## EXERCISE REQUIREMENTS
Go through the data below and return each line where the string "computer" occurs.

[Records from a dataset]
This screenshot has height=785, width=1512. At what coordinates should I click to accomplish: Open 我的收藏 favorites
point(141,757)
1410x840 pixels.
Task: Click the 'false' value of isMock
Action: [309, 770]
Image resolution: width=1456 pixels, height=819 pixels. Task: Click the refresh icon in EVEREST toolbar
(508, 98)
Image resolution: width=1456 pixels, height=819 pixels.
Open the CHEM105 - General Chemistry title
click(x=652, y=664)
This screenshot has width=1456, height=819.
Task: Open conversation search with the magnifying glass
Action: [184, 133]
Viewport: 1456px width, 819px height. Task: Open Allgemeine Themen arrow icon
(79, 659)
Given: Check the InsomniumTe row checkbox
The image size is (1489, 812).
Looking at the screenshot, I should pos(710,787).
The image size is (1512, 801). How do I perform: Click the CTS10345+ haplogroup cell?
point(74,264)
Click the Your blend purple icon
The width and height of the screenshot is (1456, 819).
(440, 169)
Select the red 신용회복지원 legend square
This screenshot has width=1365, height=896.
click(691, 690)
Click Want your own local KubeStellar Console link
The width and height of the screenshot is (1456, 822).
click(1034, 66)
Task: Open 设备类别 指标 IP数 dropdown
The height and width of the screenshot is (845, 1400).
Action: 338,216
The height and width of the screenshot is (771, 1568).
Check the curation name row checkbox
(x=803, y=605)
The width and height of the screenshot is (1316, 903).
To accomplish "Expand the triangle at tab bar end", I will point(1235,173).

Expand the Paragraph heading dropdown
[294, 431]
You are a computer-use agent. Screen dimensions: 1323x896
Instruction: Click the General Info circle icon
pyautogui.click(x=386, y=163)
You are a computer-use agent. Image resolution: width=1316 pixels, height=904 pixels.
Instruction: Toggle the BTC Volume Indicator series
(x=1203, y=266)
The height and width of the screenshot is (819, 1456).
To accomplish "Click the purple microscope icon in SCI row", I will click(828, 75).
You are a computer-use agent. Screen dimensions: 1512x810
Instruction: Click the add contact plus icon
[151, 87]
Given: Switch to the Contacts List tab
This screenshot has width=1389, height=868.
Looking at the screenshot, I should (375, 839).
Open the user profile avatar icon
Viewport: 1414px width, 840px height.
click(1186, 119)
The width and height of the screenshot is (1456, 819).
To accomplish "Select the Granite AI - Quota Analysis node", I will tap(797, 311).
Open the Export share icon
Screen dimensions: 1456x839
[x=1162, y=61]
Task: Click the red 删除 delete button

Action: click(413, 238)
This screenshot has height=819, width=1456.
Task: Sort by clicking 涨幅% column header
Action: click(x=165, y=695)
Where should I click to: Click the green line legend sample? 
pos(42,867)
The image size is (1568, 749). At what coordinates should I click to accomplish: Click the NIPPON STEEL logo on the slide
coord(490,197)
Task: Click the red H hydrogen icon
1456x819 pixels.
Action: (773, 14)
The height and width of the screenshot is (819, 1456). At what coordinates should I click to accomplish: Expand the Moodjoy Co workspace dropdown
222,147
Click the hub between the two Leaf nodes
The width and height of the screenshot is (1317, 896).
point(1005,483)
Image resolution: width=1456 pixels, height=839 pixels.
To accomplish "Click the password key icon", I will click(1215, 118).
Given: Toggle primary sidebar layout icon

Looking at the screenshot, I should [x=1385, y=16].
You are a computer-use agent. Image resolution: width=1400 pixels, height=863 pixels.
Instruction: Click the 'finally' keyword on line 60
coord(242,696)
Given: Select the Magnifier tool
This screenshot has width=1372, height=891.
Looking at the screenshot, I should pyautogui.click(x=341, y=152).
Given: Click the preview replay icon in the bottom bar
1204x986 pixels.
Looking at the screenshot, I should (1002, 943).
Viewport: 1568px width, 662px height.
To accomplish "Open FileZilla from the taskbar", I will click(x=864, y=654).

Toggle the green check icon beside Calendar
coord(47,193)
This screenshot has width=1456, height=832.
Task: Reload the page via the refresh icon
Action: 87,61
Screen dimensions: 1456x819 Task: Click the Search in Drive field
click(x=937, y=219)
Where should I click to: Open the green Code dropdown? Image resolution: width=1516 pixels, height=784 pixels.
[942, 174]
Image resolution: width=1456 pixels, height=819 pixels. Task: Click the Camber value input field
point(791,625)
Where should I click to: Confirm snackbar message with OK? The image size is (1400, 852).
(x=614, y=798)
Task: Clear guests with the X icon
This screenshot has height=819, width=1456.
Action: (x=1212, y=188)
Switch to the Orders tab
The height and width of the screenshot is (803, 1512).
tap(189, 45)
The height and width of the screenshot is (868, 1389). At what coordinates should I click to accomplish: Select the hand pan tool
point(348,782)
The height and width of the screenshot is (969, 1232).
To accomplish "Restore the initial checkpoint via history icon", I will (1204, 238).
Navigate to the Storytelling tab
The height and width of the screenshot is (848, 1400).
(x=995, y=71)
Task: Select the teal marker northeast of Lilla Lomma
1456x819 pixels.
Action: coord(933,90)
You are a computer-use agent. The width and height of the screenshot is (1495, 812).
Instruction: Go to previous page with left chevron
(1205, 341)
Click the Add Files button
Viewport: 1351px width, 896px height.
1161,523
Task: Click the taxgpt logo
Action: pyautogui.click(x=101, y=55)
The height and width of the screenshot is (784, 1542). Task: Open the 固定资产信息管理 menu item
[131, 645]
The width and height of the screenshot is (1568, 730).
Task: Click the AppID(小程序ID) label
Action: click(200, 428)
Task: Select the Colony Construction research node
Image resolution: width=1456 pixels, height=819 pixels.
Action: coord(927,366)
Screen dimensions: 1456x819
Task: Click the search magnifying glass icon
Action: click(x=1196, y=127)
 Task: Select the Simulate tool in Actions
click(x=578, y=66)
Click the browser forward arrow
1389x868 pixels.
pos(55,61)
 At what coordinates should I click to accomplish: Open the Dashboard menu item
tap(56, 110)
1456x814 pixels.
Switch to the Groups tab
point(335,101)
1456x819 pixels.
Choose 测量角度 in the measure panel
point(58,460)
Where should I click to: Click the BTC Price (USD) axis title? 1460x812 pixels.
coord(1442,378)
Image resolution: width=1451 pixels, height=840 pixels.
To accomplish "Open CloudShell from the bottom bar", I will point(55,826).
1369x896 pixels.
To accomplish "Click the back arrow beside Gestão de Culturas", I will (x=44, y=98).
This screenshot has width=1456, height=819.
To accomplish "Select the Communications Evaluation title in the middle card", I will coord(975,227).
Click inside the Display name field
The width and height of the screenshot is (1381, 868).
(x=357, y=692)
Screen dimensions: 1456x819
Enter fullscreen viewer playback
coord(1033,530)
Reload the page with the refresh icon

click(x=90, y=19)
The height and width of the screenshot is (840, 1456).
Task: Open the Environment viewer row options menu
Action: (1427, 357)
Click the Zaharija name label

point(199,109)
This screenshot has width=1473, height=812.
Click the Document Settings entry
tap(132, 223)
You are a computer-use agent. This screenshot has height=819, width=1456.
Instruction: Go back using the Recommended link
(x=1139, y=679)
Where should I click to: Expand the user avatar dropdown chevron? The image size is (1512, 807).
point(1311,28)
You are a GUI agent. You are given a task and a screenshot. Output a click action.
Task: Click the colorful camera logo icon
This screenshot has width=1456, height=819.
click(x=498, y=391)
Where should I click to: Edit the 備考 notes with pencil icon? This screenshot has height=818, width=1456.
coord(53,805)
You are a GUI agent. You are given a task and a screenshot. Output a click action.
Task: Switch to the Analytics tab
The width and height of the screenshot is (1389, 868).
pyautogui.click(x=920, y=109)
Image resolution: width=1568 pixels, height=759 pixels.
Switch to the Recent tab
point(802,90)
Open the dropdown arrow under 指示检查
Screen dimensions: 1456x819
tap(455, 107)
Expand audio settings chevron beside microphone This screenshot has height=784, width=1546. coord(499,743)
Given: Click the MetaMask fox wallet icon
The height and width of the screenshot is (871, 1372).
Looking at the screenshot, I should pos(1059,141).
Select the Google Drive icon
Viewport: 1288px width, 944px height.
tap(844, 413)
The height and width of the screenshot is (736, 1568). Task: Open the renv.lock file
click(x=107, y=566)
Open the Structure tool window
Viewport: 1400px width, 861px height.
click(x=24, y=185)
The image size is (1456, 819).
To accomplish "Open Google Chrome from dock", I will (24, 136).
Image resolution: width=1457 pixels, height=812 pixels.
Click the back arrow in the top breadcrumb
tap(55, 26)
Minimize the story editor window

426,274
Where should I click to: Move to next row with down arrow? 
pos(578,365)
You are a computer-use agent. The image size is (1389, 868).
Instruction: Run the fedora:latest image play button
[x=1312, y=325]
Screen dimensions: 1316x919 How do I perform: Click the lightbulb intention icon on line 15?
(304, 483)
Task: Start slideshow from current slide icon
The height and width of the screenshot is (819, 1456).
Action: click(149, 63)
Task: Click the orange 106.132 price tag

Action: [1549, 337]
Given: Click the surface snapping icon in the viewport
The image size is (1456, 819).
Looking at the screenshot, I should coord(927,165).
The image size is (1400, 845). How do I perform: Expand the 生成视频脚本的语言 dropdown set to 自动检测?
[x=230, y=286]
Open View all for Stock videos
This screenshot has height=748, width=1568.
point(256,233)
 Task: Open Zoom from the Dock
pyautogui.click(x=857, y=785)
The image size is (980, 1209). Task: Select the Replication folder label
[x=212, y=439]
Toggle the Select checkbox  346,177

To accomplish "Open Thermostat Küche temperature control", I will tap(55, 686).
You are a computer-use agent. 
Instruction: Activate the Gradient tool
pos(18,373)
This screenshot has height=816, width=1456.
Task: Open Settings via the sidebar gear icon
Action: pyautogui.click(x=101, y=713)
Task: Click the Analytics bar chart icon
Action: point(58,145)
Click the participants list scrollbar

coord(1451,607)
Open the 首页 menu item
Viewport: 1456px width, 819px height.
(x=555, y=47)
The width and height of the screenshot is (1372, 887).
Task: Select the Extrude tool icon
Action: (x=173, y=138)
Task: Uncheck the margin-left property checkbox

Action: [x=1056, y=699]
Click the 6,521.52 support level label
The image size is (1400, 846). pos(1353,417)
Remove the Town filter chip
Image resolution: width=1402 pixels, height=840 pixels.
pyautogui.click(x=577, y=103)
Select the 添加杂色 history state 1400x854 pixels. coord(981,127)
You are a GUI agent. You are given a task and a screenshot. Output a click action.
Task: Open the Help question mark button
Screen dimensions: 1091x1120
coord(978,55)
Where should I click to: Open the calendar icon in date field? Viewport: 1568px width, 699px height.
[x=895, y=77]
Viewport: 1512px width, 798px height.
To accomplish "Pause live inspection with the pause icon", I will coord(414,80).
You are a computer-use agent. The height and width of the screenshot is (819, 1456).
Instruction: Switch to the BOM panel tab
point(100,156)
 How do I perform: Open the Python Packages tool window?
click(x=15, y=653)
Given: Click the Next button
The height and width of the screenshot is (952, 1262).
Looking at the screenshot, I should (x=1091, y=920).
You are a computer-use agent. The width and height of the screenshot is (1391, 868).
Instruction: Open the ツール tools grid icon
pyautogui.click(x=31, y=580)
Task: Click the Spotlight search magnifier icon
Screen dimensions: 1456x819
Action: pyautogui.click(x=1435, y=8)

## RESPONSE FOR THIS EXERCISE
You are a computer-use agent. Screen dimensions: 1323x896
You are a computer-use agent. Image resolution: width=1316 pixels, height=904 pixels.
You are a computer-use agent. Screen dimensions: 1512x810
You are a computer-use agent. Image resolution: width=1400 pixels, height=863 pixels.
You are a computer-use agent. The width and height of the screenshot is (1495, 812).
You are a computer-use agent. This screenshot has height=819, width=1456.
You are a computer-use agent. The image size is (1389, 868).
You are a computer-use agent. 
You are a computer-use agent. The height and width of the screenshot is (819, 1456).
You are a computer-use agent. The width and height of the screenshot is (1391, 868).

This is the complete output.